# What you need to do
Upon reaching the line containing "Viewport: 847px width, 706px height.", output that line and all remaining lines exactly, through the end of the entries, and output nothing before it.
Content starts
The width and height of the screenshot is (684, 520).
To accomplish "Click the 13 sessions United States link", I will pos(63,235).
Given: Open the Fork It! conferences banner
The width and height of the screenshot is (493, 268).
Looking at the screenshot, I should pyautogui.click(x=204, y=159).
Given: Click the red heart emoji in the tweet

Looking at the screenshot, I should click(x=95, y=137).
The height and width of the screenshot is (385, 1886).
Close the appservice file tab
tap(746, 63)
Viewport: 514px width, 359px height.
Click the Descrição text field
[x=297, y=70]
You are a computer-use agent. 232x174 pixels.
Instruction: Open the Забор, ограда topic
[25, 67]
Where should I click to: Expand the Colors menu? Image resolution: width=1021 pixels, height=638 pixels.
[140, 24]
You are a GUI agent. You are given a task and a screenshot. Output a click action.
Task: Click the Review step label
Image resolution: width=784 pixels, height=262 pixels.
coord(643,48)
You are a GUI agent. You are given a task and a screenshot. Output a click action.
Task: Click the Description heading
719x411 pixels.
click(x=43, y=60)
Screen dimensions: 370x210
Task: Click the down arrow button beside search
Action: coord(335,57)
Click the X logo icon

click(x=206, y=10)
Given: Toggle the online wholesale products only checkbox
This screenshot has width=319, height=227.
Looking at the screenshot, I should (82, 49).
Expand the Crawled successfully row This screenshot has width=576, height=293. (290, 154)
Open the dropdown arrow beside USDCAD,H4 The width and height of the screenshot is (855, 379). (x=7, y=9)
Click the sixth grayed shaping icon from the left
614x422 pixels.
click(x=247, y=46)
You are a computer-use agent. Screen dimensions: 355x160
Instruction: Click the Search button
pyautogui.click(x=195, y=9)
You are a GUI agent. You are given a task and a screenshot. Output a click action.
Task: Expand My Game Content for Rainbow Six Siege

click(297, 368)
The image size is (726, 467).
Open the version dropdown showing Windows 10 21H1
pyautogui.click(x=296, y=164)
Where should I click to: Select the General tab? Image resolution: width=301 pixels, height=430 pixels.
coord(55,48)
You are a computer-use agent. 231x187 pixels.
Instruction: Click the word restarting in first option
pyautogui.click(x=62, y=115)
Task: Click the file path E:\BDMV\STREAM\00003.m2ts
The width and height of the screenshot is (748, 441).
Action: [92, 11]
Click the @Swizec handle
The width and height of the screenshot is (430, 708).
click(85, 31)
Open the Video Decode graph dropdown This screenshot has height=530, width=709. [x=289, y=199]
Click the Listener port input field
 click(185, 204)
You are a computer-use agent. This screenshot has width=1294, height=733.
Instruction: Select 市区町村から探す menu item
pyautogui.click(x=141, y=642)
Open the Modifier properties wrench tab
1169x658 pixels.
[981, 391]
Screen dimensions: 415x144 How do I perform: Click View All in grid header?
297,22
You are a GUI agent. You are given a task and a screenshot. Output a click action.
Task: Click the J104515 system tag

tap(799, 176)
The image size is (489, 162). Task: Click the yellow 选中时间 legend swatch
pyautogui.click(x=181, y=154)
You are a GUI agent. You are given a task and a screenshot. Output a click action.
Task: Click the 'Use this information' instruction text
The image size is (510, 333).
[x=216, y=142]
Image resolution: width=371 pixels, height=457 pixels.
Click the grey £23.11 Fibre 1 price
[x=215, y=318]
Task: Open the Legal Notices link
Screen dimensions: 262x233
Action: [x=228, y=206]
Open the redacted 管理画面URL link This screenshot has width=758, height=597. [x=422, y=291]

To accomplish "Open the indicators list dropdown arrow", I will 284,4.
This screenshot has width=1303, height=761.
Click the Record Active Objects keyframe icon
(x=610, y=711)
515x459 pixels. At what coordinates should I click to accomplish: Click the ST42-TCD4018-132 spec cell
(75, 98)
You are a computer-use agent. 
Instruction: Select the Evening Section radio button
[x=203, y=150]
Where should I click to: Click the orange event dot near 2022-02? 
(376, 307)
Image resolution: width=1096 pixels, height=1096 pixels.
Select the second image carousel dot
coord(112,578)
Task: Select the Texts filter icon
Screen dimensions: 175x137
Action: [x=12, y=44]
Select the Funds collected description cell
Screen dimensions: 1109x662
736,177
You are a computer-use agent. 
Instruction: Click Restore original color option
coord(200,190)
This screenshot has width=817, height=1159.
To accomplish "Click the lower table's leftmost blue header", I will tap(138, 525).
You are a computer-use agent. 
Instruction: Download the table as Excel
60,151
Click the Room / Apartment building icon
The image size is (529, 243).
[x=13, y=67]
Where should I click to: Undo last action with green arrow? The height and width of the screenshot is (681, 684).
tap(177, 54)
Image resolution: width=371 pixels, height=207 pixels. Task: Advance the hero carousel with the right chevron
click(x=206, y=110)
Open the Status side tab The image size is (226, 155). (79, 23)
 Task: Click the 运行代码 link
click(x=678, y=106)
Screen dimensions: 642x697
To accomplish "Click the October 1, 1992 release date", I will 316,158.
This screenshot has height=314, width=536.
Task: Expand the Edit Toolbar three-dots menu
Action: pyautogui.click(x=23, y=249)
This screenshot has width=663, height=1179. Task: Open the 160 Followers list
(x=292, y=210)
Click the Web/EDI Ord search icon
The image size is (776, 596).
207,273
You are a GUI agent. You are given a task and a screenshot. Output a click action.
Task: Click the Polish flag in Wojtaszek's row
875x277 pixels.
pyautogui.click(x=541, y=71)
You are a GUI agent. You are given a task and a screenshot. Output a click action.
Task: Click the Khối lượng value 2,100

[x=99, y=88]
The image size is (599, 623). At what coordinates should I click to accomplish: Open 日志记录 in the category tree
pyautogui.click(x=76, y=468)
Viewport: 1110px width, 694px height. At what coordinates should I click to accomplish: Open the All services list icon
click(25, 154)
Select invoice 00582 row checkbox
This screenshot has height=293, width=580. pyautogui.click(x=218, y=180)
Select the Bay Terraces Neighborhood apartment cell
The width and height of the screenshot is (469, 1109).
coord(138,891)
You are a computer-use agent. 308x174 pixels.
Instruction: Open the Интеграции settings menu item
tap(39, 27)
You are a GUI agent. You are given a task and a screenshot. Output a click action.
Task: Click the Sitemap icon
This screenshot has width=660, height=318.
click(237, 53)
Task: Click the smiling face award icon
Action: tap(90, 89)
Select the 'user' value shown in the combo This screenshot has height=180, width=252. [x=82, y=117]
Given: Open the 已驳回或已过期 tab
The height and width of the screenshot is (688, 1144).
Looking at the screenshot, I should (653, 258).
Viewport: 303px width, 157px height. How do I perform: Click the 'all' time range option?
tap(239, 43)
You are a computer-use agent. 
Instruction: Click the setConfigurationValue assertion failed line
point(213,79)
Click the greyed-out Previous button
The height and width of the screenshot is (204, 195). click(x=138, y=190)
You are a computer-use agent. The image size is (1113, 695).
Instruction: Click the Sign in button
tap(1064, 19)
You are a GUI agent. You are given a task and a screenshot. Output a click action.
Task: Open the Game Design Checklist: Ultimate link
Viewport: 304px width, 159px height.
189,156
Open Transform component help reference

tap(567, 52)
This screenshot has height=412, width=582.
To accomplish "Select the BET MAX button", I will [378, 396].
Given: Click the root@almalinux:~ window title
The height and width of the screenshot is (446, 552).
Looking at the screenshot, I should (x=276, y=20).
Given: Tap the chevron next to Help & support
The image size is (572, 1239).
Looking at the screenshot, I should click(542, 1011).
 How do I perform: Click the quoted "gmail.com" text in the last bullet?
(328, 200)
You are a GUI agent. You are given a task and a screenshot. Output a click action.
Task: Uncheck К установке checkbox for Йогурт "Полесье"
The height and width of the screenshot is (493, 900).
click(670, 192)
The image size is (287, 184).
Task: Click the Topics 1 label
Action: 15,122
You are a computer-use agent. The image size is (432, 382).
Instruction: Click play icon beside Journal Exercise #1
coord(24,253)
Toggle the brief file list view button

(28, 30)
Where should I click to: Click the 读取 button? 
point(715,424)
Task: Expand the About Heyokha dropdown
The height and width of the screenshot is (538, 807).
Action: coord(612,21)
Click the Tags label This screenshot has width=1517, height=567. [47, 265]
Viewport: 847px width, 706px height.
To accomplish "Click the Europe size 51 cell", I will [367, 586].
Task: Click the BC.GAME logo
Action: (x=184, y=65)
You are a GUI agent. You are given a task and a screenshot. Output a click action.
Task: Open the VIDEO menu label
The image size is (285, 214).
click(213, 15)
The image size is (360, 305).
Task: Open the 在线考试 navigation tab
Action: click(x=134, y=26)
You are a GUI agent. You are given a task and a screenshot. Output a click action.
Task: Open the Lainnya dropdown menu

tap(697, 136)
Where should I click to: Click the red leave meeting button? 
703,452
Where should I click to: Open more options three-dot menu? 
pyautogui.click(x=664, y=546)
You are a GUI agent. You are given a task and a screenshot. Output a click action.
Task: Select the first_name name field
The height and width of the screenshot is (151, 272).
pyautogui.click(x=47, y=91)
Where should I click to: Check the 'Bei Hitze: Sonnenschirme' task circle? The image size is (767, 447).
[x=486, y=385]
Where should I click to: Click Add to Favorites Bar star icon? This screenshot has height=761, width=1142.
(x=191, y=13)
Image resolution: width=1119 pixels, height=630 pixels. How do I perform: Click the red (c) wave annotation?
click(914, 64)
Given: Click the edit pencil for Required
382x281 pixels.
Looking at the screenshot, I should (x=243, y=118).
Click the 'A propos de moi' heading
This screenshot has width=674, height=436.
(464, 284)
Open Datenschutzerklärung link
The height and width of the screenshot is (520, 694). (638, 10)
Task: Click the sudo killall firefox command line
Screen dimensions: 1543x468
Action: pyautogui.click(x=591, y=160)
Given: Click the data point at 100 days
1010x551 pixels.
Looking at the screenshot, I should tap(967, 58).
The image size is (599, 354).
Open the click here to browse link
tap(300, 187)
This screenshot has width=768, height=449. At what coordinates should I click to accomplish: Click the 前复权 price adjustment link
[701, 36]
Content ends
# Output for this task
Viewport: 847px width, 706px height.
To accomplish "Click the Europe size 51 cell", I will [367, 586].
Task: Click the BC.GAME logo
Action: (x=184, y=65)
You are a GUI agent. You are given a task and a screenshot. Output a click action.
Task: Open the VIDEO menu label
The image size is (285, 214).
click(213, 15)
The image size is (360, 305).
Task: Open the 在线考试 navigation tab
Action: click(x=134, y=26)
You are a GUI agent. You are given a task and a screenshot. Output a click action.
Task: Open the Lainnya dropdown menu

tap(697, 136)
Where should I click to: Click the red leave meeting button? 
703,452
Where should I click to: Open more options three-dot menu? 
pyautogui.click(x=664, y=546)
You are a GUI agent. You are given a task and a screenshot. Output a click action.
Task: Select the first_name name field
The height and width of the screenshot is (151, 272).
pyautogui.click(x=47, y=91)
Where should I click to: Check the 'Bei Hitze: Sonnenschirme' task circle? The image size is (767, 447).
[x=486, y=385]
Where should I click to: Click Add to Favorites Bar star icon? This screenshot has height=761, width=1142.
(x=191, y=13)
Image resolution: width=1119 pixels, height=630 pixels. How do I perform: Click the red (c) wave annotation?
click(914, 64)
Given: Click the edit pencil for Required
382x281 pixels.
Looking at the screenshot, I should (x=243, y=118).
Click the 'A propos de moi' heading
This screenshot has width=674, height=436.
(464, 284)
Open Datenschutzerklärung link
The height and width of the screenshot is (520, 694). (638, 10)
Task: Click the sudo killall firefox command line
Screen dimensions: 1543x468
Action: pyautogui.click(x=591, y=160)
Given: Click the data point at 100 days
1010x551 pixels.
Looking at the screenshot, I should tap(967, 58).
The image size is (599, 354).
Open the click here to browse link
tap(300, 187)
This screenshot has width=768, height=449. At what coordinates should I click to accomplish: Click the 前复权 price adjustment link
[701, 36]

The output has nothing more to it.